Liberalizm devletin ekonomik alanda sadece bir düzenleyici olmasını savunur. Sermayenin lehinde kanunlar çıkarılmazsa iş dünyası durur. İş dünyası durursa ekonomi durur, işsizlik artar, toplumsal kaos ortamı doğar tehdidi her zaman devletin başında demokles kılıncı gibi durur. İş gücünün iş güvenliği de dahil hiçbir isteği sermaye tarafından hoş karşılanmaz. Batıda olan biçimiyle liberal görüşler bir süre ulusalcı kimlik taşıdılar. Kendi iş gücü ve iş kaynakları yetmez hale gelince uluslararası nitelik kazanmaya, dünyaya yayılmaya başladılar. Bizde İzmir iktisat kongresiyle liberalizmin önü tıkanmış, karma ekonomi modeli benimsenmiştir. Doğrudan liberal olmamız zaten mümkün değildi. Çünkü sermaye sınıfımız Asya tipi üretim tarzı bir toplum oluşumuzdan dolayı gelişmemişti. Cumhuriyet tarihimiz boyunca bu sınıfın oluşturulmasına çalışıldığını görüyoruz. Bizde oluşan sermaye sınıfı işin kolayına kaçarak ithal ikamesine, gümrük duvarlarına ve montaj sınaine yaslanmış yabancı sermaye ile ortaklık kurarak bugünleri hazırlamıştır. Gelen her iktidar bunu değiştirememiştir. Nasıl değiştirsinler ki, sermaye sınıfının demokrasiyi çıkarlarına kullanarak etkilemedikleri kitle var mıdır? Oysa kendi sonlarınıda hazırlıyorlar, farkındalar mı acaba?

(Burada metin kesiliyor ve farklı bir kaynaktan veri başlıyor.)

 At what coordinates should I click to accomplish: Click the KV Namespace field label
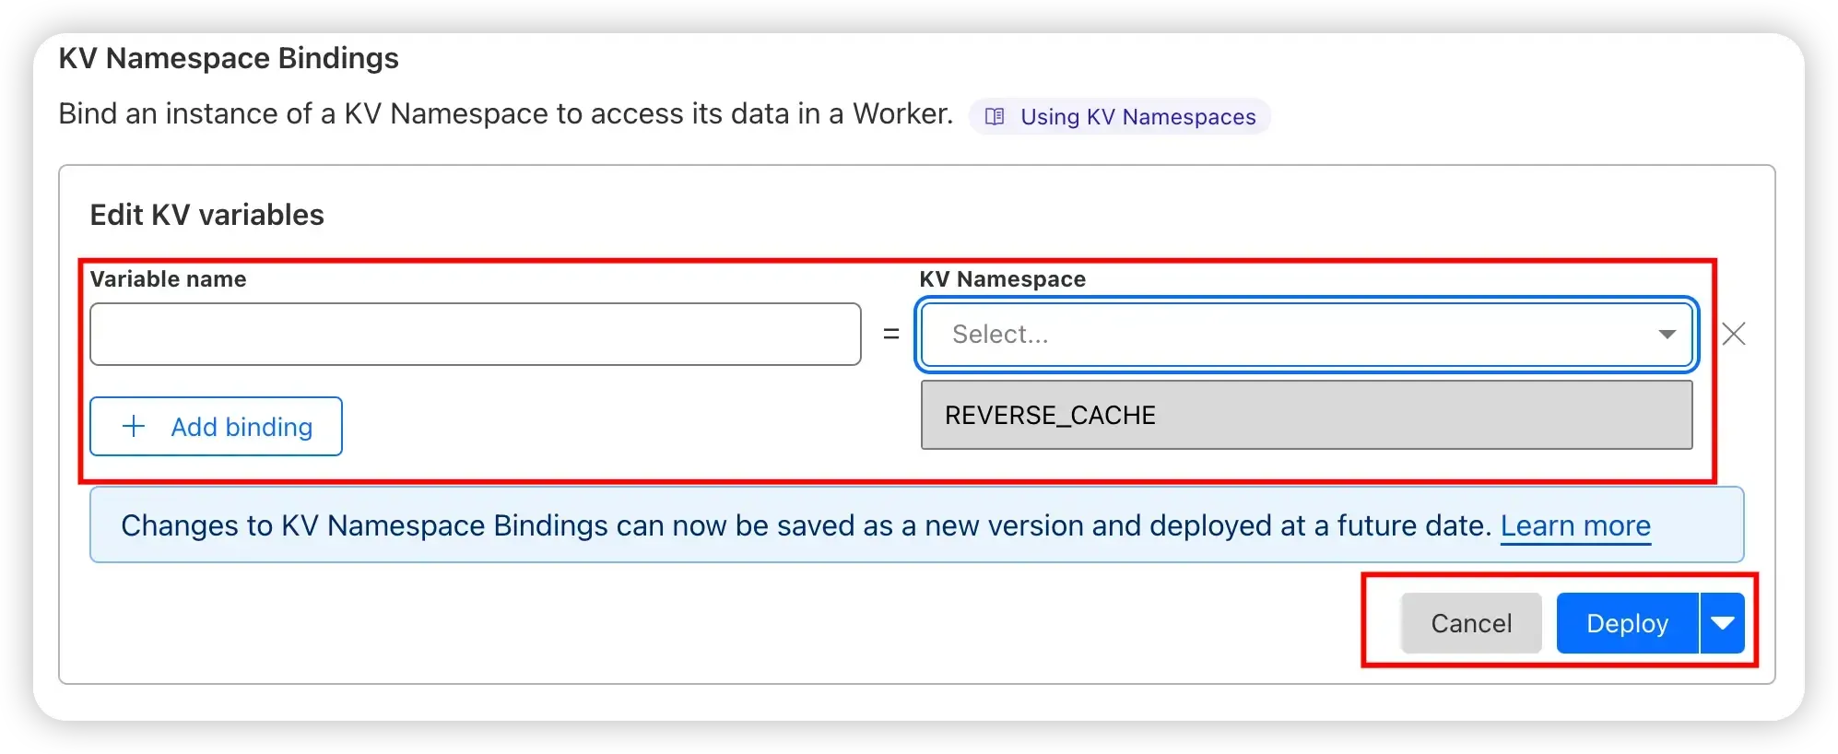click(x=1003, y=279)
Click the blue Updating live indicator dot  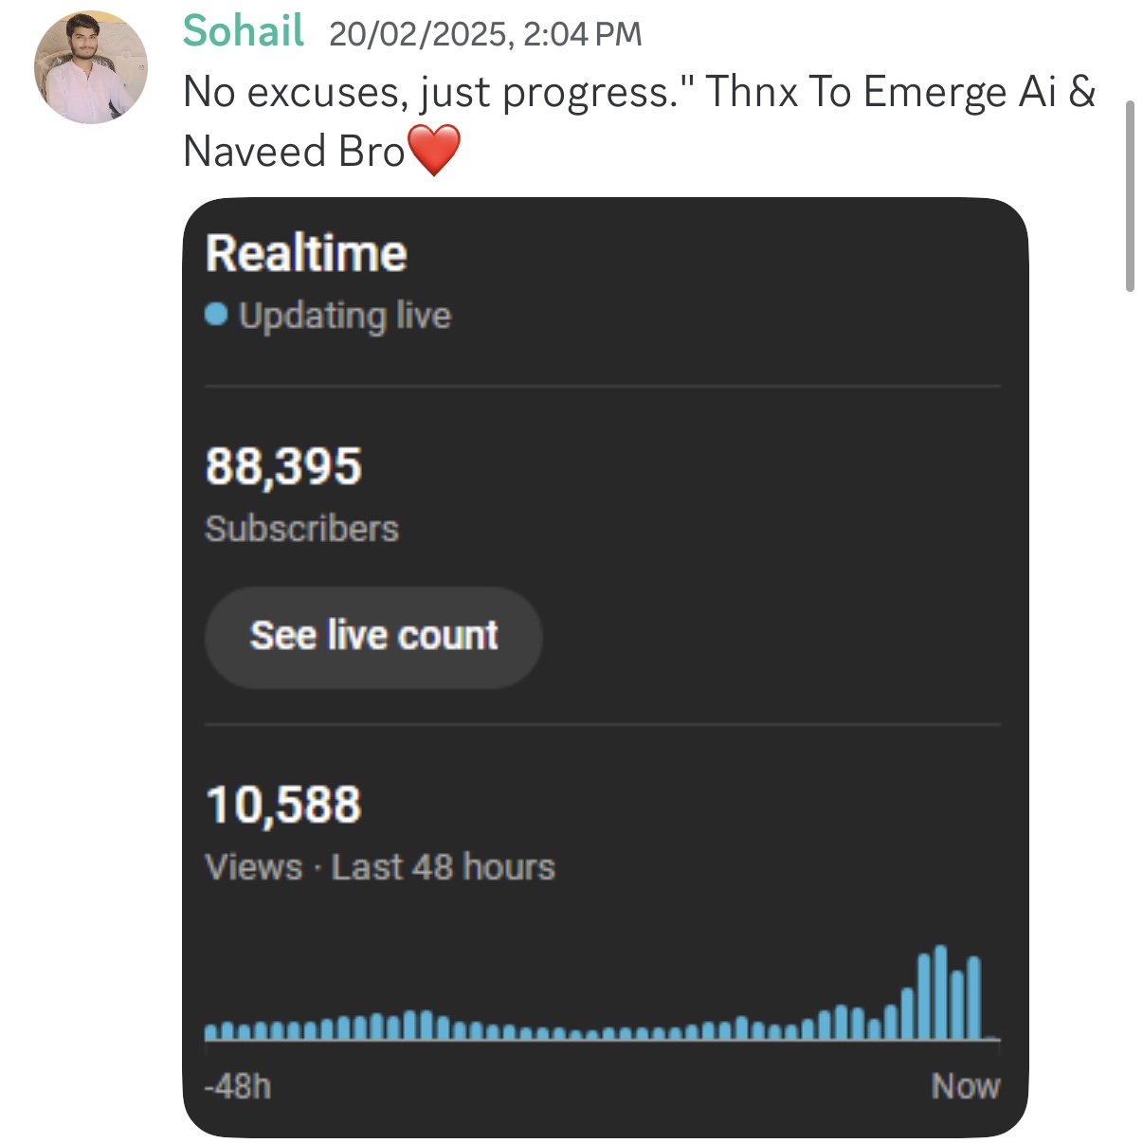click(216, 315)
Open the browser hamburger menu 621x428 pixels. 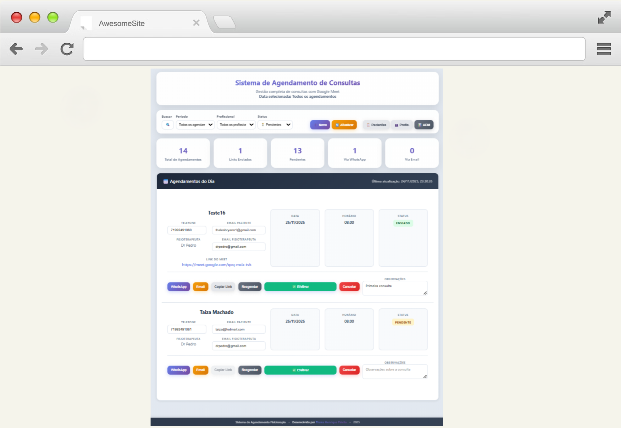[x=603, y=49]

Demiş ve düğümü bugünkü son bölümüne bırakmıştım.

*

 “Bu noktada varolan egemenlik haklarının kim, nasıl ve kimin için uygulanacağı soruları önem taşımaktadır. Tabi ki bu sorunun cevabını, yönetim tekniği olan yönetişim modelinde görüldüğü gibi egemenlik yetkisinin sermaye ile bütünleşmiş olan ulusal ve uluslararası aktörlerde aramak gerekecektir.
Çünkü dünyadaki ekonomik ve dolayısıyla sosyal konulardaki kararların ulus devletler tarafından değil de, uluslar arası sermayenin çıkarlarının aracı konumundaki uluslararası aktörler (IMF, Dünya Bankası gibi) tarafından alınması ve yürütülmesi söz konusudur.
Böyle bir sonuç da ulus devletlerin zayıflatılmasına ve bununla beraber ulusların bünyelerinde varolan demokratik kazanımlarının da korumasız kalmasına yani demokrasinin ortadan kaldırılmasına neden olmaktadır.”

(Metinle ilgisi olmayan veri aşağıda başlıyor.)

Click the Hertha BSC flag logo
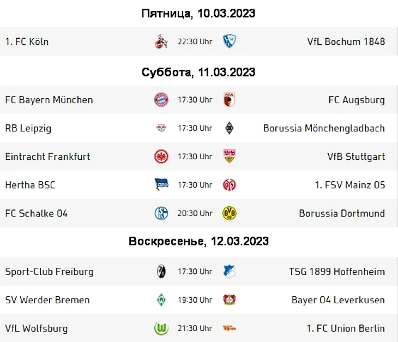This screenshot has width=398, height=342. click(161, 185)
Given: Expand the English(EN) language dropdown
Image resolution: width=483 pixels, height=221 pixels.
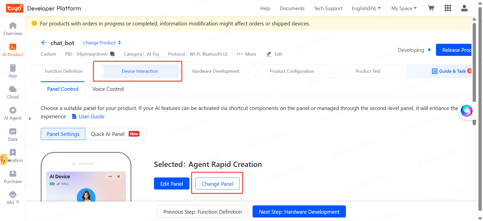Looking at the screenshot, I should pyautogui.click(x=366, y=8).
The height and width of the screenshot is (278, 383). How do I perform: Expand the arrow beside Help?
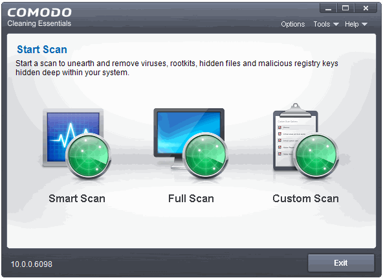pos(364,24)
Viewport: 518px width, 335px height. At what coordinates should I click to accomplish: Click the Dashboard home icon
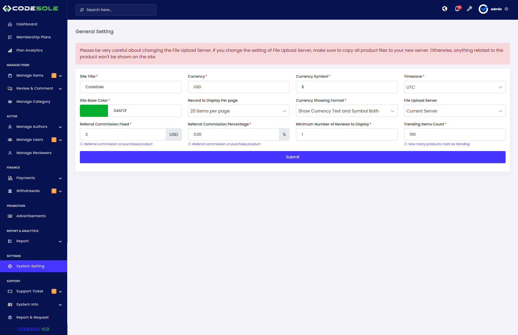click(10, 24)
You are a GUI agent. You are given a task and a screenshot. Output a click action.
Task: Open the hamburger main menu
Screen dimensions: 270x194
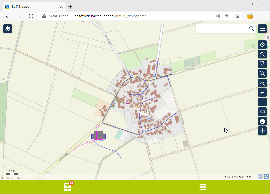pyautogui.click(x=262, y=29)
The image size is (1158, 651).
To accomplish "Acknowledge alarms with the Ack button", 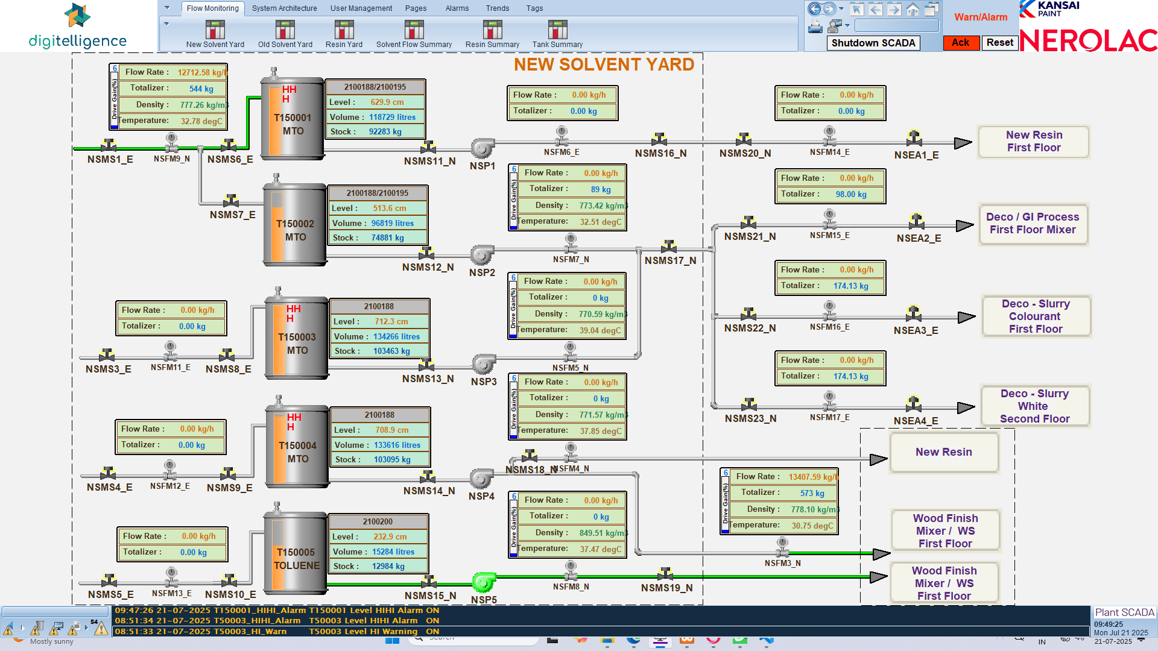I will (x=961, y=43).
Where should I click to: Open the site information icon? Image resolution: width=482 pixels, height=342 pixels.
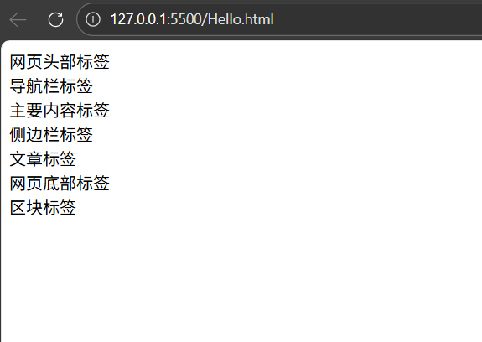(x=93, y=19)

Yukarıdaki satırlar dediklerimi gördüğünüz gibi onaylıyor. Önemli olan işbarışının sağlanması ve emeğin hakkının ödenmesi olması gerekirken, özetini Adam Smithin
sözlerinde bulduğu demokrasi anlayışına dönmektedir: “Bırakınız yapsınlar, bırakınız geçsinler.”

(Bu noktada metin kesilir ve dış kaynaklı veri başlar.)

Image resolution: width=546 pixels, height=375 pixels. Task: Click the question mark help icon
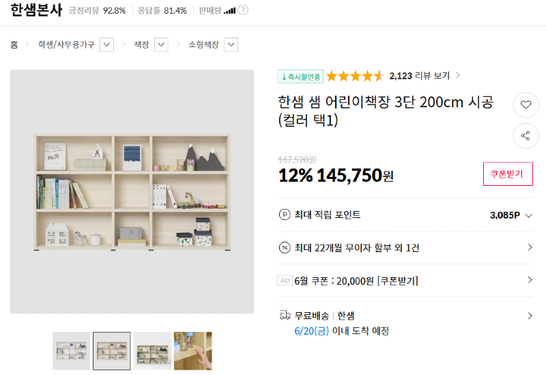pyautogui.click(x=244, y=10)
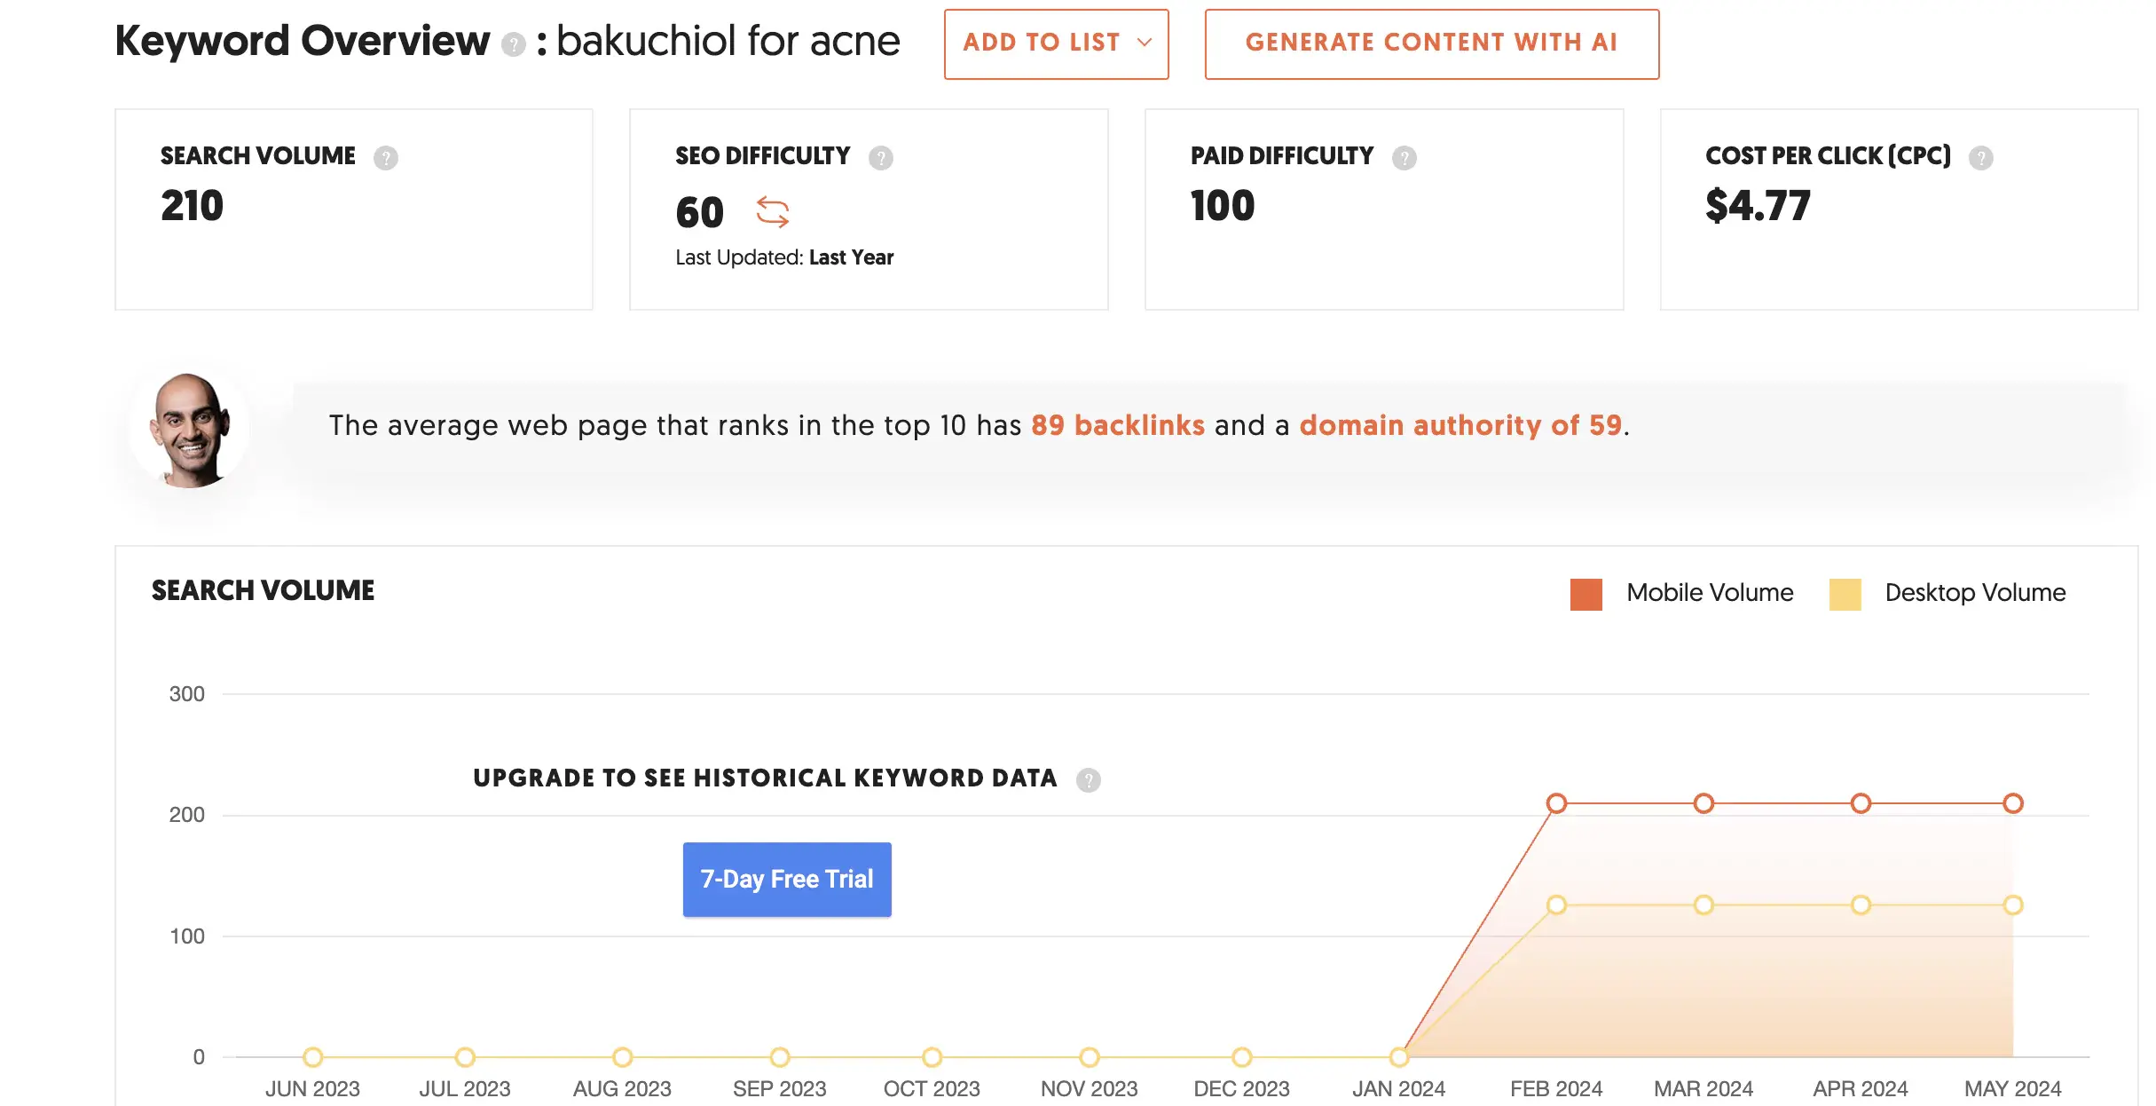Click Generate Content With AI button
The image size is (2156, 1106).
(1431, 43)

Zaten demokrasi yeni liberalizmin fikir babaları olan Von Hayek ve Friedman açısından, hiç bir zaman temel nitelikte bir değer ifade etmemiştir. Bu köklü değişimler, uluslar arası sistemi sadece devletler ve onların arasındaki ilişkilerden oluşan bir yapı olmaktan çıkararak, güç ve etkinlikleri gittikçe artmakta olan yeni küresel aktörleri kapsayan bir yapısal bütünlüğe dönüştürmektedir.

İşte demokrasi anlayışlarına bir bakış açısı. Demokrasi böyle kullanılacak ki uluslarası nitelikte bir sermaye hareketi sağlanabilsin. Bugün dindar, çarşaflı genç bir hanımı dinde israfın günah olduğunu unutturarak 3 çocuğuyla birlikte teknomarketlerde 3.000 tl’lik s6 telefon kuyruğuna oğlu daha iyi oynasın diye sokar. Geldiğimiz nokta budur.

“Nihayetinde küreselleşme süreci ile birlikte uluslararası sermayenin iktidarı güçlenirken, demokrasiye ve ulusal bağımsızlığa büyük bir darbe vurulmaktadır.
Yeni dünya düzeninde sınırlar ortadan kalkarak, insanların her alanda ve her yolla birbirlerine bağlanmaları sağlanmış, ortak evrensel değerler ve kültürel modeller oluşturulmaya çalışılmıştır.
Yeni dünya düzeninde, bir ülkede yaşanan her durum -örneğin birey hak ve özgürlükleri ihlal edilmesi veya o devletin silahlanması veya ekonomik politikaları veya sahip olduğu zenginlikler ve jeopolitik konumundaki değişikler- başka bir ülkenin ilgisi ve müdahale alanına girmesine neden olacaktır.”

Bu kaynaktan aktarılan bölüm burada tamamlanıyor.